NSString* hasOtherStuff = @"234 other stuff";
NSString* digitsOnly = @"123345999996665003030303030";

BOOL b1 = [hasOtherStuff isAllDigits];
BOOL b2 = [digitsOnly isAllDigits];

You don't have to wrap the functionality in a private category extension like this, but it sure makes it easy to reuse..

I like this solution better than the others since it wont ever overflow some int/float that is being scanned via NSScanner - the number of digits can be pretty much any length.

Consider NSString integerValue - it returns an NSInteger. However, it will accept some strings that are not entirely numeric and does not provide a mechanism to determine strings which are not numeric at all. This may or may not be acceptable.

For instance, " 13 " -> 13, "42foo" -> 42 and "helloworld" -> 0.

Happy coding.


Now, since the above was sort of a tangent to the question, see determine if string is numeric. Code taken from link, with comments added:

BOOL isNumeric(NSString *s)
{
   NSScanner *sc = [NSScanner scannerWithString: s];
   // We can pass NULL because we don't actually need the value to test
   // for if the string is numeric. This is allowable.
   if ( [sc scanFloat:NULL] )
   {
      // Ensure nothing left in scanner so that "42foo" is not accepted.
      // ("42" would be consumed by scanFloat above leaving "foo".)
      return [sc isAtEnd];
   }
   // Couldn't even scan a float :(
   return NO;
}

The above works with just scanFloat -- e.g. no scanInt -- because the range of a float is much larger than that of an integer (even a 64-bit integer).

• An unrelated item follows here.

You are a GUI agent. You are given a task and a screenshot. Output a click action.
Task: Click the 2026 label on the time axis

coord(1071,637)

This function checks for "totally numeric" and will accept "42" and "0.13E2" but reject " 13 ", "42foo" and "helloworld".

Like this:

- (void)isNumeric:(NSString *)code{

    NSScanner *ns = [NSScanner scannerWithString:code];
    float the_value;
    if ( [ns scanFloat:&the_value] )
    {
        NSLog(@"INSIDE IF");
        // do something with `the_value` if you like
    }
    else {
    NSLog(@"OUTSIDE IF");
    }
}

It's very simple.

+ (BOOL)isStringNumeric:(NSString *)text
{
    NSCharacterSet *alphaNums = [NSCharacterSet decimalDigitCharacterSet];
    NSCharacterSet *inStringSet = [NSCharacterSet characterSetWithCharactersInString:text];        
    return [alphaNums isSupersetOfSet:inStringSet];
}

Faced same problem in Swift.
In Swift you should use this code, according TomSwift's answer:

func isAllDigits(str: String) -> Bool {

    let nonNumbers = NSCharacterSet.decimalDigitCharacterSet()

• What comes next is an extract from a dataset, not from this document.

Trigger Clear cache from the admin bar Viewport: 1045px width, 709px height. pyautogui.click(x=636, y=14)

    if let range = str.rangeOfCharacterFromSet(nonNumbers) {
        return true
    }
    else {
        return false
    }
}

P.S. Also you can use other NSCharacterSets or their combinations to check your string!

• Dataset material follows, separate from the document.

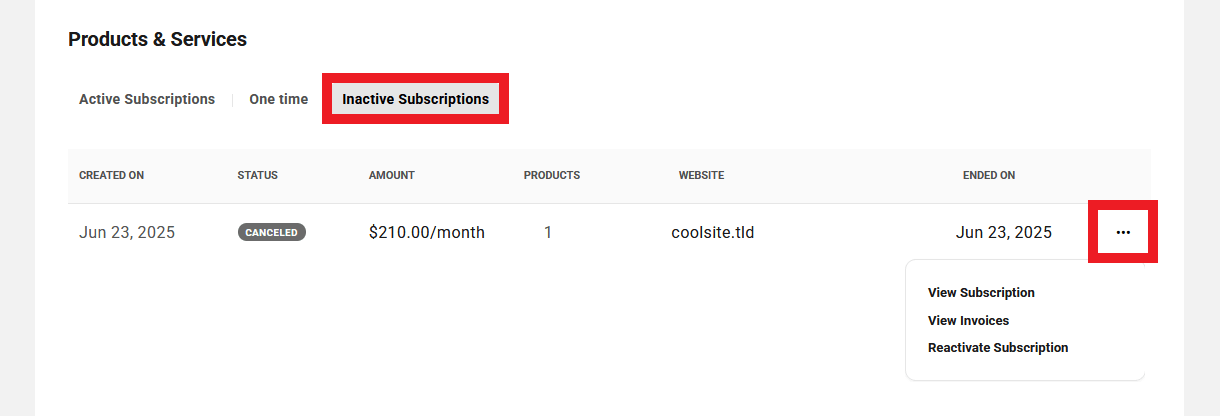Click the Status column header

257,175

For simple numbers like "12234" or "231231.23123" the answer can be simple.

There is a transformation law for int numbers: when string with integer transforms to int (or long) number and then, again, transforms it back to another string these strings will be equal.

In Objective C it will looks like:

NSString *numStr=@"1234",*num2Str=nil;
num2Str=[NSString stringWithFormat:@"%lld",numStr.longlongValue];

if([numStr isEqualToString: num2Str]) NSLog(@"numStr is an integer number!");

By using this transformation law we can create solution
to detect double or long numbers:

NSString *numStr=@"12134.343"
NSArray *numList=[numStr componentsSeparatedByString:@"."];

if([[NSString stringWithFormat:@"%lld", numStr.longLongValue] isEqualToString:numStr]) NSLog(@"numStr is an integer number"); 
else 
if( numList.count==2 &&
               [[NSString stringWithFormat:@"%lld",((NSString*)numList[0]).longLongValue] isEqualToString:(NSString*)numList[0]] &&
               [[NSString stringWithFormat:@"%lld",((NSString*)numList[1]).longLongValue] isEqualToString:(NSString*)numList[1]] )
            NSLog(@"numStr is a double number");
else 
NSLog(@"numStr is not a number");

I did not copy the code above from my work code so can be some mistakes, but I think the main point is clear. Of course this solution doesn't work with numbers like "1E100", as well it doesn't take in account size of integer and fractional part. By using the law described above you can do whatever number detection you need.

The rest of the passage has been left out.